(Stored records)
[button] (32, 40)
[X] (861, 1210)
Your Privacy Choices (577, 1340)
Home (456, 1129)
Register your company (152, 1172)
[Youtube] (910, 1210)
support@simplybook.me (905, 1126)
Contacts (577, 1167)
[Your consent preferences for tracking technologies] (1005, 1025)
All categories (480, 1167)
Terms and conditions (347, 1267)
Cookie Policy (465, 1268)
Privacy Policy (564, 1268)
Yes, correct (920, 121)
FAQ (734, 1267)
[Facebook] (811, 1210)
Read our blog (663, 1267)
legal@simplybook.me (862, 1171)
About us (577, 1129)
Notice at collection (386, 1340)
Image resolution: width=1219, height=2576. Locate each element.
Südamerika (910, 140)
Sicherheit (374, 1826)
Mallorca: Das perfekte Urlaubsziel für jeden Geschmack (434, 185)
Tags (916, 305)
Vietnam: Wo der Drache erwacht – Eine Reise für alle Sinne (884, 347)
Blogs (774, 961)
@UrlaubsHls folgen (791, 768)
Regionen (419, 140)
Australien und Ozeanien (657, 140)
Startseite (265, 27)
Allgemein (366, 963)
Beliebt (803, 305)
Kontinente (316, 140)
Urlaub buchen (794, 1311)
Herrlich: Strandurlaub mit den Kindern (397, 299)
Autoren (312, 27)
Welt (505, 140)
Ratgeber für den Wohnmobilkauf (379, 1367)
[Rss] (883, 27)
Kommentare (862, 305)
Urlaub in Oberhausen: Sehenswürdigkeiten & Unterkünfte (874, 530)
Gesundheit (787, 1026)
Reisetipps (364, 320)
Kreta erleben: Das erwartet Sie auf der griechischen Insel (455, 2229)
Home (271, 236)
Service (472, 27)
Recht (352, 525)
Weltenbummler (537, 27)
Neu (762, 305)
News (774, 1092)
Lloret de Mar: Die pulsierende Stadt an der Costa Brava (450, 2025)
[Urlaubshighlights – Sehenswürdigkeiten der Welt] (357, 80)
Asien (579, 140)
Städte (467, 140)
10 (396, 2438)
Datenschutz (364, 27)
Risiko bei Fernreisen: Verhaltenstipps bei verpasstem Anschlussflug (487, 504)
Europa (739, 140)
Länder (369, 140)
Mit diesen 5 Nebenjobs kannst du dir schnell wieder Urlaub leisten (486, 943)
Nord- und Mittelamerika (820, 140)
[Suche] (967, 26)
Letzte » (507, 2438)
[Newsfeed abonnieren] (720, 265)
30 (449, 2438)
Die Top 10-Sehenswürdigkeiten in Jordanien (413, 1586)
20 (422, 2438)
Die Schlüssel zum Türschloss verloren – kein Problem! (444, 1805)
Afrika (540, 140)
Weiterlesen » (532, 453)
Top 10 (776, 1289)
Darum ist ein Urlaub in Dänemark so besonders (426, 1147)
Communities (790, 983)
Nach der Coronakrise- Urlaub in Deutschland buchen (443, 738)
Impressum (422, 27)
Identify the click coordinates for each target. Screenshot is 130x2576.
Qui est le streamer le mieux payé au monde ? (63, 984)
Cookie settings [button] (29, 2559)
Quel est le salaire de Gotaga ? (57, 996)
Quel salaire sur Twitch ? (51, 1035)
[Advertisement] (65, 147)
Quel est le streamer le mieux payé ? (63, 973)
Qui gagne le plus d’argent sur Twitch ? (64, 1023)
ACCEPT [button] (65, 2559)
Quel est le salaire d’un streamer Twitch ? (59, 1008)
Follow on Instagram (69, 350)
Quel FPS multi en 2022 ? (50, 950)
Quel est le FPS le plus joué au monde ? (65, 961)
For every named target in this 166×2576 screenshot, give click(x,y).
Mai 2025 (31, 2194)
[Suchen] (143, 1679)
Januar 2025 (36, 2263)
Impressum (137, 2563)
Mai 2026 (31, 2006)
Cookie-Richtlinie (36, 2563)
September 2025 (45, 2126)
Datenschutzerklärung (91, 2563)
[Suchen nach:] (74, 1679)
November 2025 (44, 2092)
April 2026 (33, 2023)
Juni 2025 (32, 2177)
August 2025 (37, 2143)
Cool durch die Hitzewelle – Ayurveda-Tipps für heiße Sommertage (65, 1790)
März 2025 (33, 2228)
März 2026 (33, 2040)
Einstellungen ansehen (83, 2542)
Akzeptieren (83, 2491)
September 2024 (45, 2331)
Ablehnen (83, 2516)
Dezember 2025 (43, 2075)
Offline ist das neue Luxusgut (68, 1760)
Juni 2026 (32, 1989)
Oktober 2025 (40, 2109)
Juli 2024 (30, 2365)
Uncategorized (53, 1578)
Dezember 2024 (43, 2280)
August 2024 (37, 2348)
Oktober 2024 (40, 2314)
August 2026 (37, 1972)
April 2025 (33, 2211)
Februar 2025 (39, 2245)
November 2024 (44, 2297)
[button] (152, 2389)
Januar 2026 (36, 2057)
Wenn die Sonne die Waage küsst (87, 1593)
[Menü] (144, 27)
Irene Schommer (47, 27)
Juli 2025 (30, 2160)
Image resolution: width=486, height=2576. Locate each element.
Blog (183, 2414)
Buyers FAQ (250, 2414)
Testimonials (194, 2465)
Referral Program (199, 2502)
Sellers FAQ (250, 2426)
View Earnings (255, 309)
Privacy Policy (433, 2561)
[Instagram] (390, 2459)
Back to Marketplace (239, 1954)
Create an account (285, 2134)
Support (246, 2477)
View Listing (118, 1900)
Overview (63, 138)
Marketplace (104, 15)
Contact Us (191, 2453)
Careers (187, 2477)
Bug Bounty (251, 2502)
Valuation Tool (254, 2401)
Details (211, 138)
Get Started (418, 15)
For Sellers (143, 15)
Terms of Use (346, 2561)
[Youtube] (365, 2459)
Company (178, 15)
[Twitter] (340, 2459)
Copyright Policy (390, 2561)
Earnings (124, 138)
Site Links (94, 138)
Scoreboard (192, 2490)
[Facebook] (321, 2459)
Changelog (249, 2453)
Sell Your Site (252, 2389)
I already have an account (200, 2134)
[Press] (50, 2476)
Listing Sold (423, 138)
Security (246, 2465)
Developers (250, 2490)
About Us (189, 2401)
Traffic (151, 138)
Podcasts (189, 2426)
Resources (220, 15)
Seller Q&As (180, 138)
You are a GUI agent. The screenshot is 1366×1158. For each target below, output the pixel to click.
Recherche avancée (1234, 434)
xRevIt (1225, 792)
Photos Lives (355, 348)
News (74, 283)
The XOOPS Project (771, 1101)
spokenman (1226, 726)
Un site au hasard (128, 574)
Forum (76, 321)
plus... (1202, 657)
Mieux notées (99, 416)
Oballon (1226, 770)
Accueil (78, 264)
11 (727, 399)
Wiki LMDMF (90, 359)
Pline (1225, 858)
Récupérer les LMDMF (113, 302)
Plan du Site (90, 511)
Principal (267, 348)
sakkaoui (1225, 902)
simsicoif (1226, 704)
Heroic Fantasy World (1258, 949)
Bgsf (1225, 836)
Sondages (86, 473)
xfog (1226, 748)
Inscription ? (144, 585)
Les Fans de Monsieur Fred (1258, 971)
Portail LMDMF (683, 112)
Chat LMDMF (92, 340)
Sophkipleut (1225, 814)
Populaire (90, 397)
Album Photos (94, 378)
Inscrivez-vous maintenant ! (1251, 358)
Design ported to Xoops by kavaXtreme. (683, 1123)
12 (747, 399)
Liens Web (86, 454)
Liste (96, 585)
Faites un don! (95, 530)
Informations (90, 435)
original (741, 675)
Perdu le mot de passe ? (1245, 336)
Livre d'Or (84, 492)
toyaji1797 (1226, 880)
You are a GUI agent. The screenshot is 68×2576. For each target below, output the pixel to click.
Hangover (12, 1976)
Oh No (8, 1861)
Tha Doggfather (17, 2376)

*Goal of the exercise:*
All lines above from the one with "[Instagram] (390, 2459)" to the one with "Security (246, 2465)", inclusive, should be copied exactly, and no other lines.

*Written answer:*
[Instagram] (390, 2459)
Back to Marketplace (239, 1954)
Create an account (285, 2134)
Support (246, 2477)
View Listing (118, 1900)
Overview (63, 138)
Marketplace (104, 15)
Contact Us (191, 2453)
Careers (187, 2477)
Bug Bounty (251, 2502)
Valuation Tool (254, 2401)
Details (211, 138)
Get Started (418, 15)
For Sellers (143, 15)
Terms of Use (346, 2561)
[Youtube] (365, 2459)
Company (178, 15)
[Twitter] (340, 2459)
Copyright Policy (390, 2561)
Earnings (124, 138)
Site Links (94, 138)
Scoreboard (192, 2490)
[Facebook] (321, 2459)
Changelog (249, 2453)
Sell Your Site (252, 2389)
I already have an account (200, 2134)
[Press] (50, 2476)
Listing Sold (423, 138)
Security (246, 2465)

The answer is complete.